Le marché des producteurs des chefs à Saint-Tropez lui offre une visibilité précieuse. Sur un marché classique, un producteur peut se retrouver noyé entre des revendeurs. Ici, le public sait qu’il rencontre des producteurs, des femmes et des hommes qui parlent de ce qu’ils cultivent réellement. Cela change le dialogue. Même si le producteur garde souvent « la tête dans le guidon », pris par la charge du travail quotidien, ce type d’événement lui permet d’expliquer son métier, ses contraintes et ses produits.
Le lien avec les chefs renforce cette transmission. Les chefs donnent des idées, montrent des gestes, partagent des recettes, rendent accessibles des préparations qui peuvent sembler éloignées du quotidien. Yannick Dolmetta évoque ainsi la possibilité de voir des visiteurs repartir avec l’envie de cuisiner une bourride, un risotto de favouilles ou d’autres recettes locales anciennes. Même de petites quantités achetées peuvent nourrir cette économie et prolonger le travail du producteur jusque dans les cuisines familiales.
Ce duo entre Dominique Le Stanc et Yannick Dolmetta raconte finalement l’esprit du marché des producteurs des chefs à Saint-Tropez. D’un côté, un chef qui a connu les grandes maisons, les palaces et les étoiles avant de choisir la proximité, la simplicité et la cuisine du marché. De l’autre, un producteur qui cultive un produit rare, fragile, entièrement travaillé à la main, tout en construisant patiemment une exploitation diversifiée et adaptée aux enjeux agricoles d’aujourd’hui.

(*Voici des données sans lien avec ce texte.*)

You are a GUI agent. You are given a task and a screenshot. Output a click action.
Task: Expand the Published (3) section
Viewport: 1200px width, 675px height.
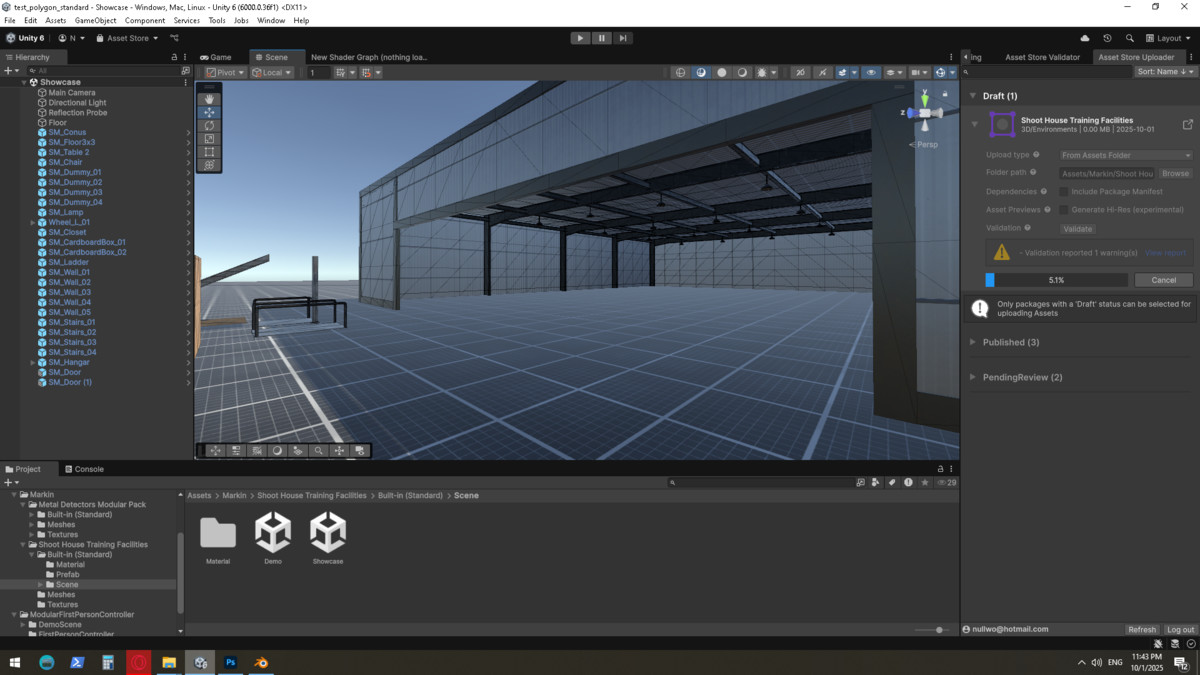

Leur échange rappelle une évidence souvent oubliée : derrière chaque plat, il y a une terre, une saison, une récolte, un geste. Derrière chaque pistil de safran, il y a une fleur cueillie à la main, un séchage précis, un affinage patient. Et derrière chaque cuisine sincère, il y a le respect de ceux qui produisent. À Saint-Tropez, sur ce marché, Dominique Le Stanc et Yannick Dolmetta donnent à voir cette chaîne invisible, du champ à l’assiette, avec pudeur, précision et engagement.